Журналист вскочил со скамейки и в ажитации заходил взад и вперед. Уходящие с занятий школьники при виде его притихали и осторожно обходили их по дальнему краю аллеи. Не замечая этого, он возбужденно продолжал говорить внимательно слушающей Насте:
— Беда Нового порядка была в том, что гражданской войны он прекратить не мог, а мог только сделать ее бесконечной при поддержке грабящих страну иностранцев. Война постоянно воспроизводила саму себя… Вопрос, который имеет больше смысла, чем кажется на первый взгляд — смогли бы большевики, приди они к победе, прекратить наконец эту войну, или они только перевели бы ее в другую форму, отягощая ею множество будущих поколений…
— Когда же на самом деле закончилась гражданская война? — спросила Настя.
— Я думаю… с этим многие не согласятся, разумеется… — журналист пожевал губу. — Но я убежден, что в момент взрыва Храма Христа Спасителя гражданская война закончилась. Разумеется, прямым следствием взрыва это не было, такого я не утверждаю… много еще вступило в действие людей и политических сил, без которых завершение войны было бы невозможно. Начало двадцатых было страшным временем…
— Пять миллионов жертв одного только голода…
— Да. И не все еще сочтены… И все же, я полагаю, без того теракта, при всей его чудовищности, дальнейшего у нас бы попросту не было. Некий замкнутый круг, обрекавший нас на бесконечное воспроизведение этой войны, был разорван. Потому что когда иностранцы, разом лишившись всех своих марионеток, перешли к открытой интервенции, гражданская война переросла в отечественную. Я помню это ощущение… Если мы — крестьяне и горожане, эсеры и анархисты, правые и левые — прямо сейчас не сделаемся одним народом и не научимся договариваться, то погибнем все, вот так просто. Я помню, как огэпэшники срывали погоны и переходили в Народную армию… и не под угрозой расстрела, у нас и патронов-то не было их перестрелять… даже имея тактическое и численное превосходство — переходили. Потому что ничего правильного больше не оставалось.
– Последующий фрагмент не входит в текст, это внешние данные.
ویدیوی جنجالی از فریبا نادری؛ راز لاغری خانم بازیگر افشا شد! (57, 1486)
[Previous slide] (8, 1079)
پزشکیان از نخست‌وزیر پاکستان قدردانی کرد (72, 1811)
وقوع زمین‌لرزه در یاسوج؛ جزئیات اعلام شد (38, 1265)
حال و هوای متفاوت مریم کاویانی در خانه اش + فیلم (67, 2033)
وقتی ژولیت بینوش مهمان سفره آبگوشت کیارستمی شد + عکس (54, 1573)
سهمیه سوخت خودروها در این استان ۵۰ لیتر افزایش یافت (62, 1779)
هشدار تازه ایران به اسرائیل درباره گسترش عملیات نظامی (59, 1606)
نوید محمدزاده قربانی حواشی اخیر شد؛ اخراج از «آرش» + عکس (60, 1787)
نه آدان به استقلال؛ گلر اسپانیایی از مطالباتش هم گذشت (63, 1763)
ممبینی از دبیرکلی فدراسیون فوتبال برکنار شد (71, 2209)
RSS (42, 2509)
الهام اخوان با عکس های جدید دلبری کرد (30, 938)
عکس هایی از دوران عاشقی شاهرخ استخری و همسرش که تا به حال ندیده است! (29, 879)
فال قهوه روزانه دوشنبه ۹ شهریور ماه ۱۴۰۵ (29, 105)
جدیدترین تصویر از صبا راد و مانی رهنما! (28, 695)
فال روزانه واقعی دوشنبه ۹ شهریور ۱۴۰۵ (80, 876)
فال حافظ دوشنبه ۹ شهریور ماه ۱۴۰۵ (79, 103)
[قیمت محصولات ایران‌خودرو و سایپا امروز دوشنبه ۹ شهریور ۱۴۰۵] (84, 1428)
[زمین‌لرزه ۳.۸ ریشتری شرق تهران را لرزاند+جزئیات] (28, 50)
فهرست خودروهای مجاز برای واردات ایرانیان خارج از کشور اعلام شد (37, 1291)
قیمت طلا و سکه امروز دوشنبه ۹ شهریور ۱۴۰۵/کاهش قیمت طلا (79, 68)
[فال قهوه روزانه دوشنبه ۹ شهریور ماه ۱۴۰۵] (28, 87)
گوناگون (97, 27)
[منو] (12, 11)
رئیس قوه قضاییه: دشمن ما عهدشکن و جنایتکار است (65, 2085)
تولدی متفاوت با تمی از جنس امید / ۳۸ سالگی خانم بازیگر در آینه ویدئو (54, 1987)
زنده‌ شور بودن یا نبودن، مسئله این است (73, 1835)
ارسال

— А где вы были летом двадцатого?
— Я тогда выучился водить бронеавтомобиль, вел против французов ими же поставленный Новому порядку “Рено”... а стрелками ко мне пошли те огэпэшники, и я ждал выстрела в спину первые дни. Но все сделались свои. Мы договорились миром. И на этом, как мне представляется, осознании и держится власть Советов, какая она теперь. В своей книге я хотел бы рассказать про то, как мы научились слушать друг друга и действовать вместе. Чтобы мы сохранили это умение и никогда больше не теряли. Чтобы не принялись снова уничтожать друг друга. И, вы знаете, Настя, я полагаю, что комиссар Гинзбург, при всей ее неоднозначности, сыграла в этом определенную роль. Верно я понял, что мы так и не знаем, где ее могила?
— Не знаем, — подтвердила Настя. — Но, полагаю, по ее могиле вы сейчас ходите.
Журналист испуганно уставился себе под ноги.
— Этот парк — он же десять лет назад высажен, — продолжила Настя. — А после освобождения Москвы тут все было разрушено и перекопано. Лето двадцатого выдалось жарким. Трупы зарывали в братских могилах где придется. Скорее всего, Саша в одной из них. И вряд ли далеко. Возможно, прямо под нами. Я часто думаю об этом… не о ней даже… вообще обо всех костях, по которым мы ходим каждый день. Москва — старый город, едва ли тут сыщется хотя бы один квадратный метр, под которым не было бы костей. Людей добрых и злых, правых и виноватых, верных делу народа и предателей… убийц и тех, кому удалось не перейти эту грань. Без всех их не было бы нас. И кости все одинаковы. Я часто думаю, что мы перед ними в ответе. Они, кто как умел, мечтали о лучшем будущем для нас. Потому мы обязаны создать это лучшее будущее. Для всех.